## Collected data
· · · · ·
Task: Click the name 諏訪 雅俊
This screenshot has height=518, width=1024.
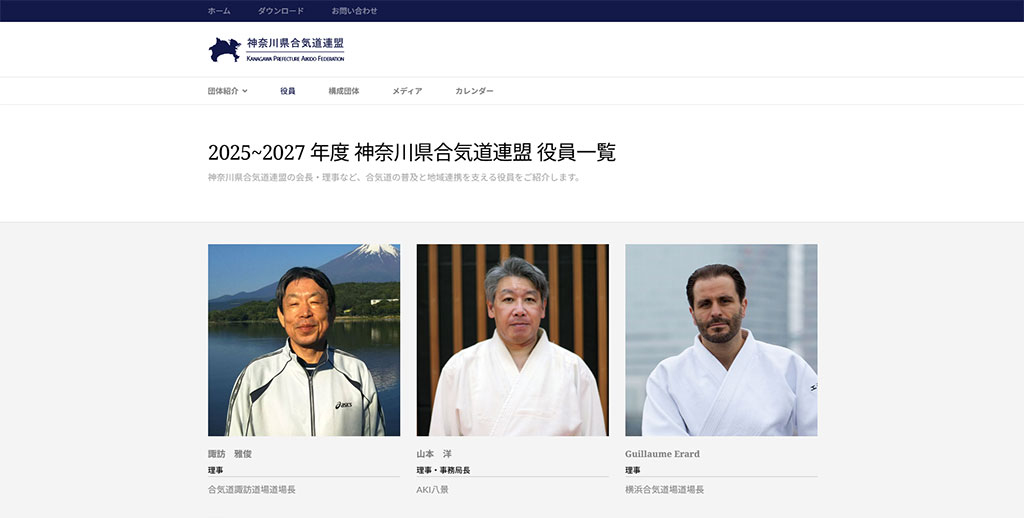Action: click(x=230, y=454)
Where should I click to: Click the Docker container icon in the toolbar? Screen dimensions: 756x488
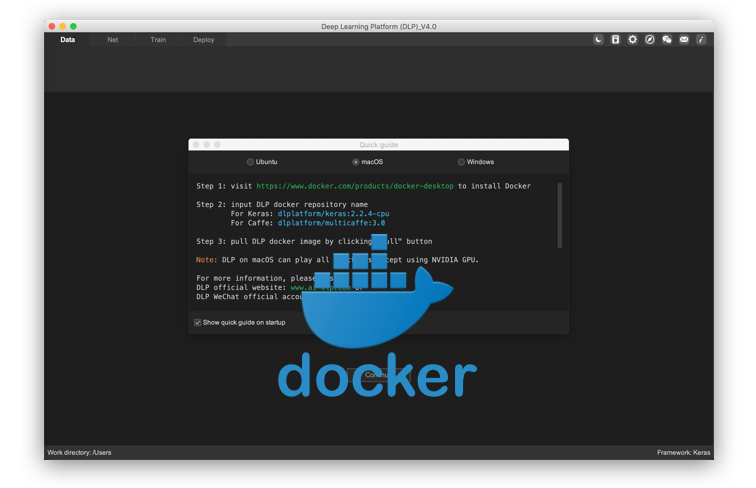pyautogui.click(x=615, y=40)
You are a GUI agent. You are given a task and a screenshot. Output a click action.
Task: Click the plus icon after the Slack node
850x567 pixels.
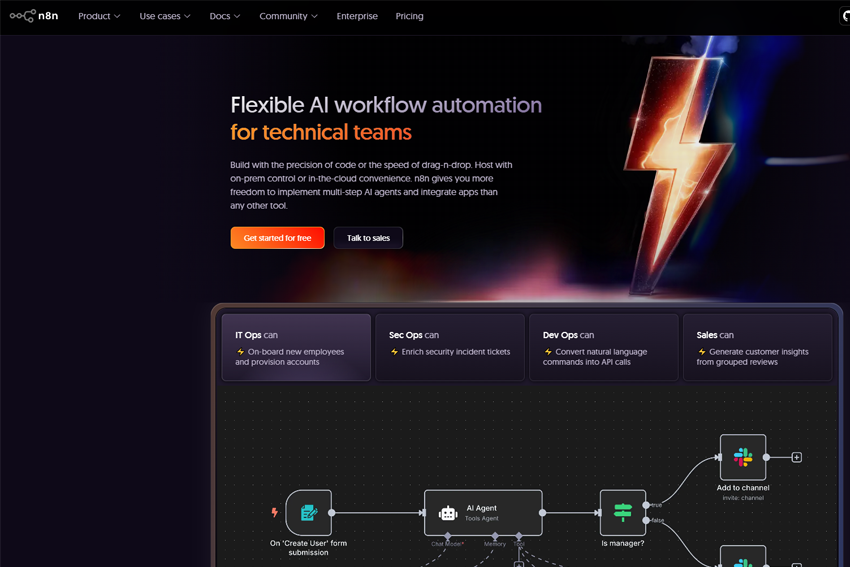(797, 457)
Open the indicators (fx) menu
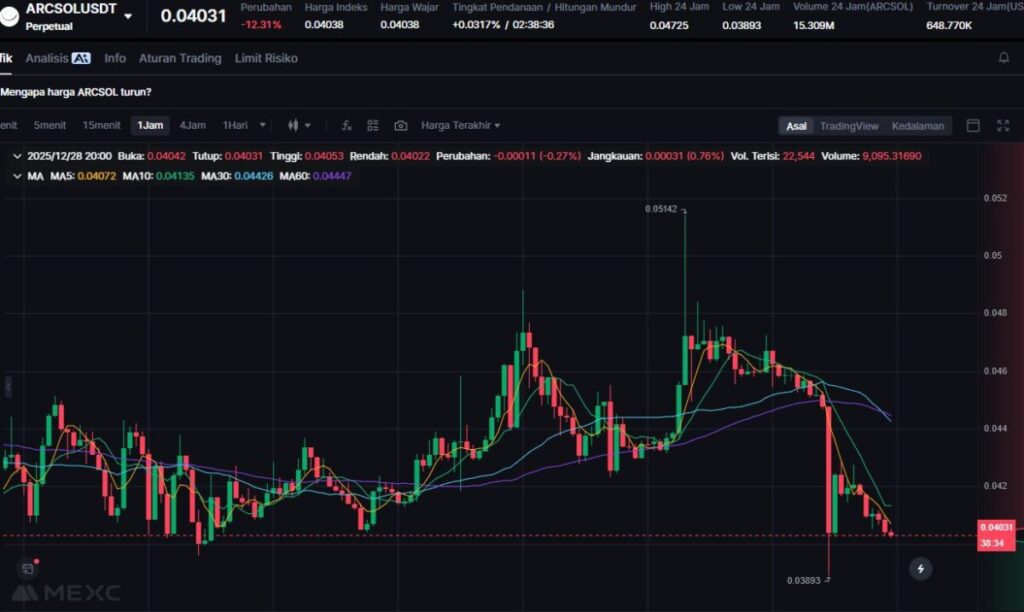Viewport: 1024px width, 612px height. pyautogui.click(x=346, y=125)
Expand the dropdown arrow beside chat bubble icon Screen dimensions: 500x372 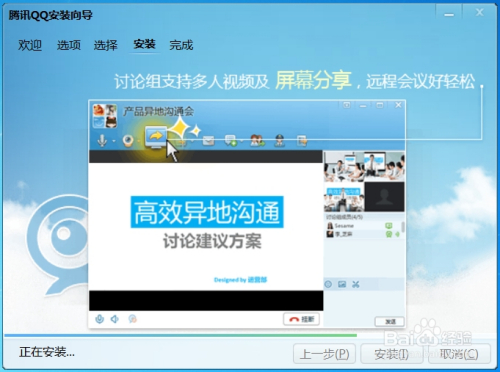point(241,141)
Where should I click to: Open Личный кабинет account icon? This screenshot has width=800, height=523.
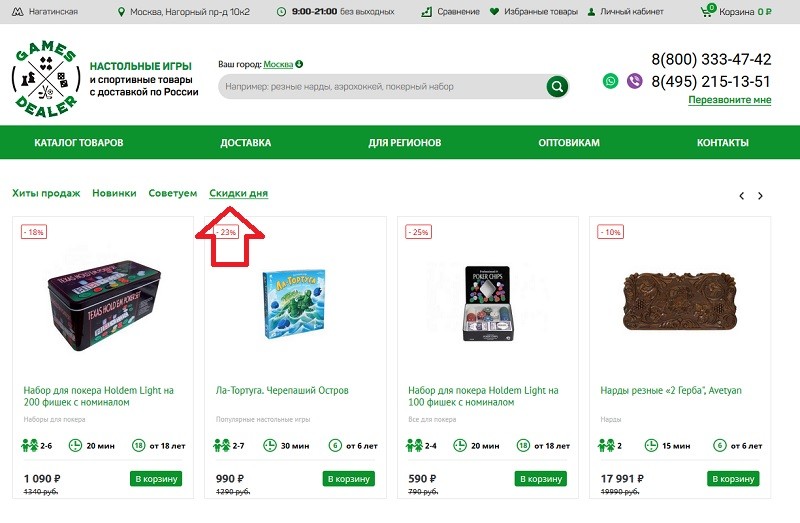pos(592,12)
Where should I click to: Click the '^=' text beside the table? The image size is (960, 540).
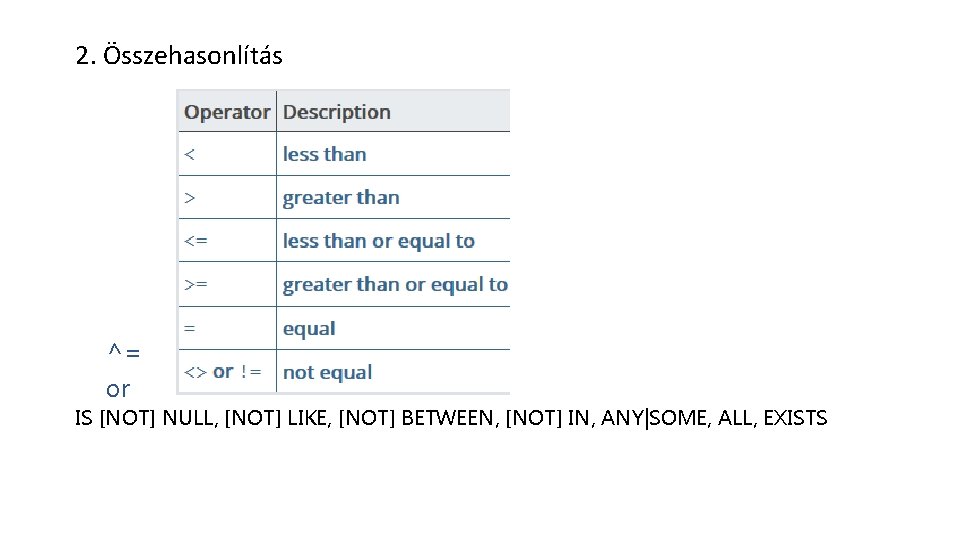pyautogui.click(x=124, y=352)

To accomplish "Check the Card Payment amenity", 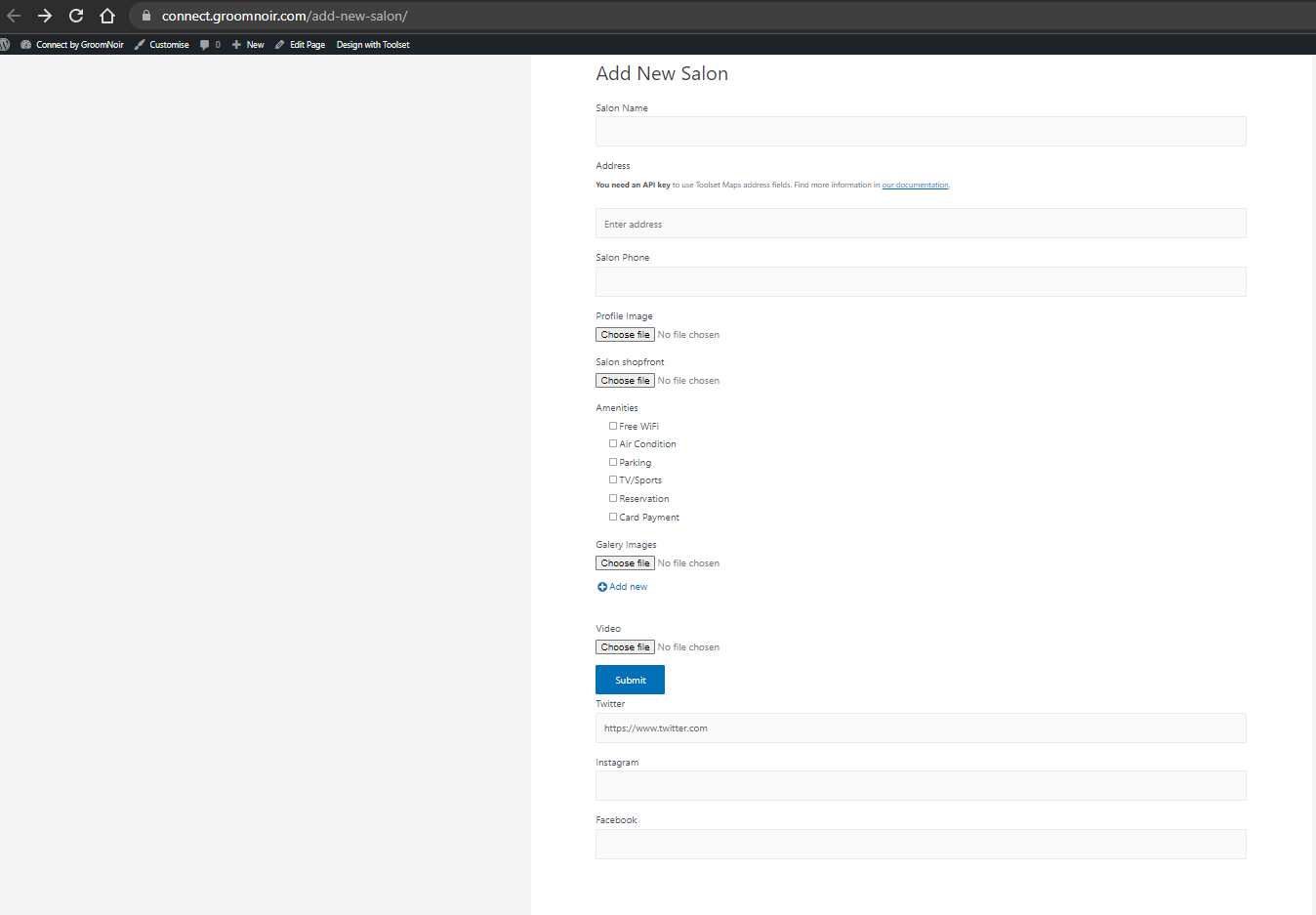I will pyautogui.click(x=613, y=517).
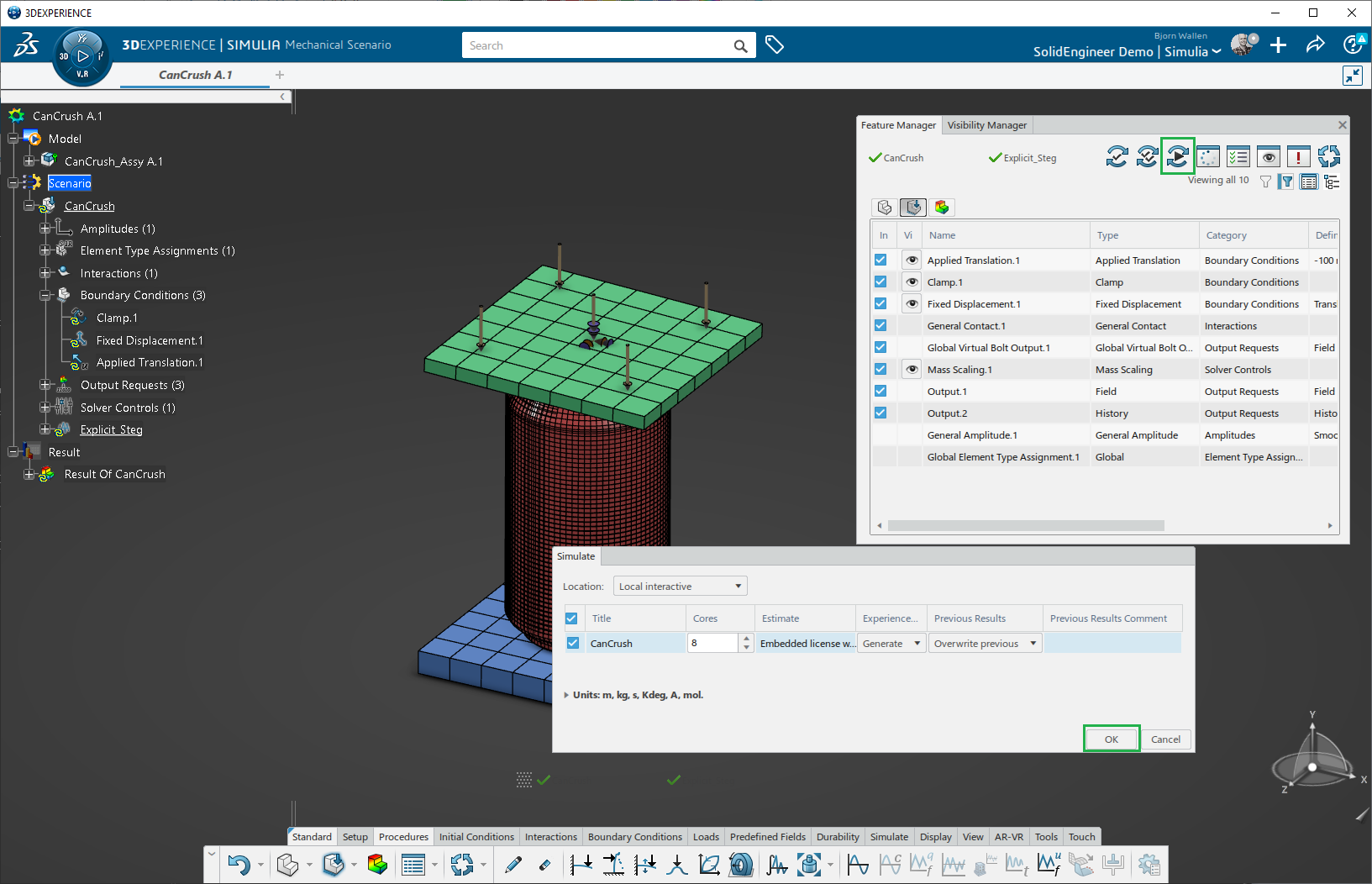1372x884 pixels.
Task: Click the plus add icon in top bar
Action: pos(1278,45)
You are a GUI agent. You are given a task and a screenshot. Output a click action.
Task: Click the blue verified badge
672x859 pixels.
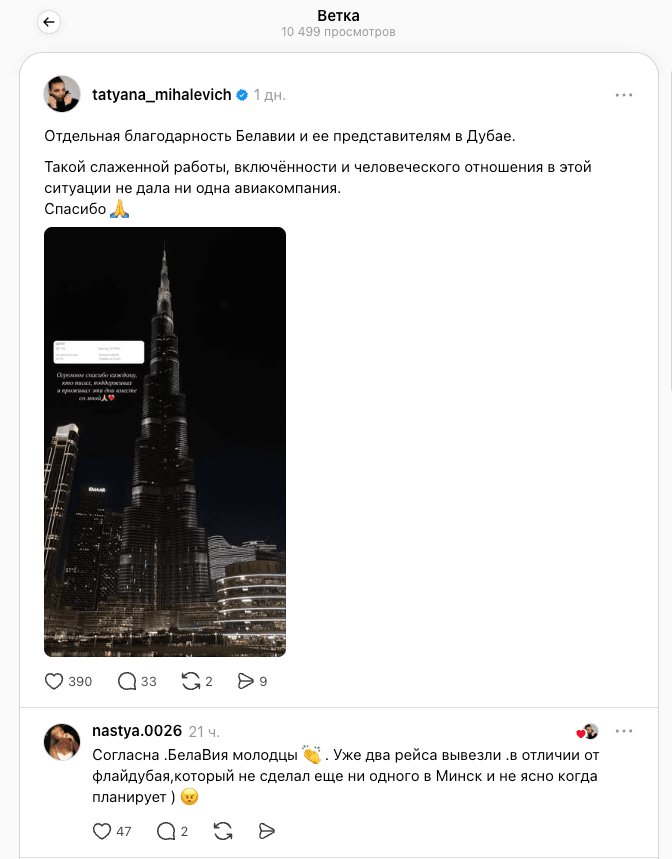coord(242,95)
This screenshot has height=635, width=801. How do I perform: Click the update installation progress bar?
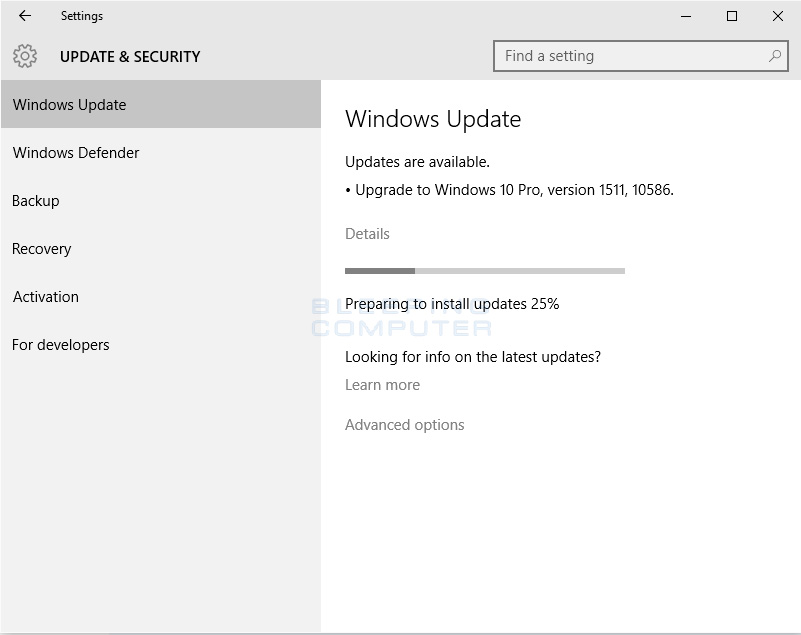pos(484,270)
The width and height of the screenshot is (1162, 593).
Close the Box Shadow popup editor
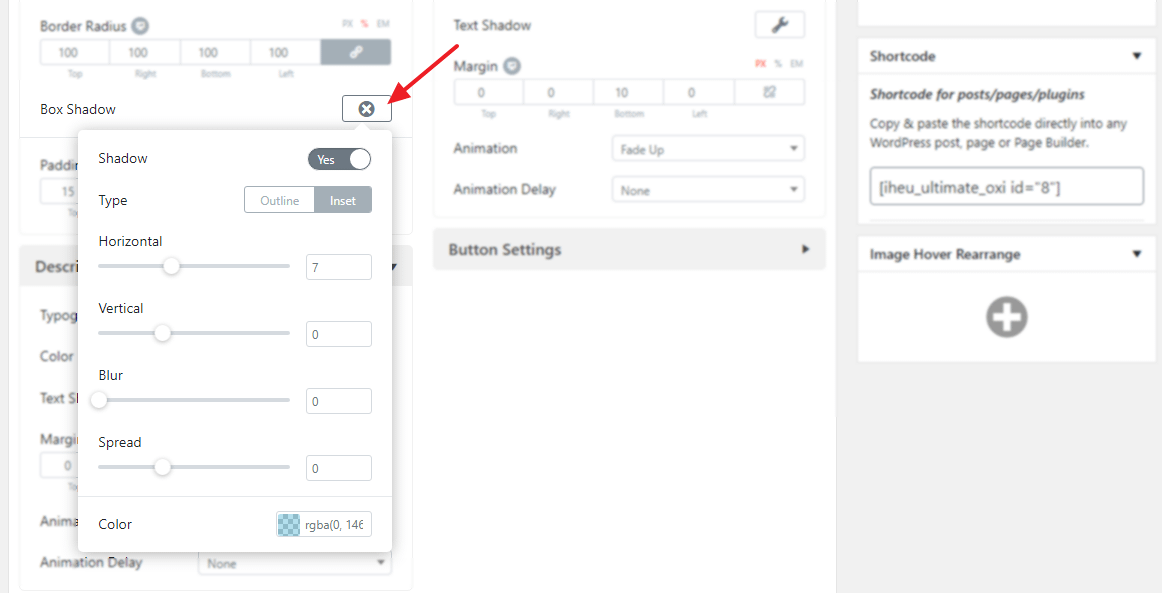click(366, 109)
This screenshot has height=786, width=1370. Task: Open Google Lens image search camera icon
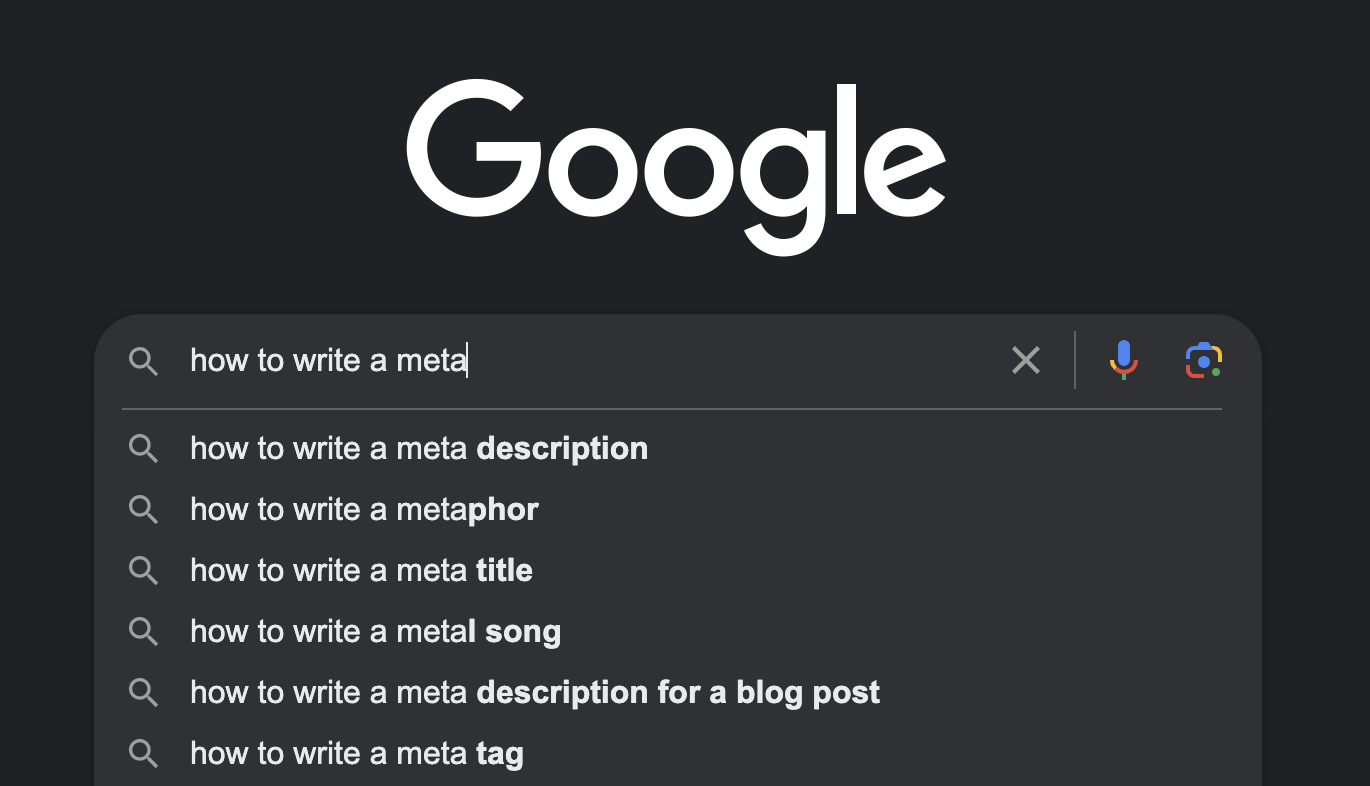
· · · · ·
## ACTIVITY
Beginning with the line that contains "This screenshot has height=635, width=801." and ending with the last line of the data, transcribe each line exactly; pictures stay out.

## REPLY
This screenshot has height=635, width=801. How do I perform: Click the update installation progress bar?
pos(484,270)
The width and height of the screenshot is (1162, 593).
Close the Box Shadow popup editor
click(366, 109)
This screenshot has height=786, width=1370. Task: Open Google Lens image search camera icon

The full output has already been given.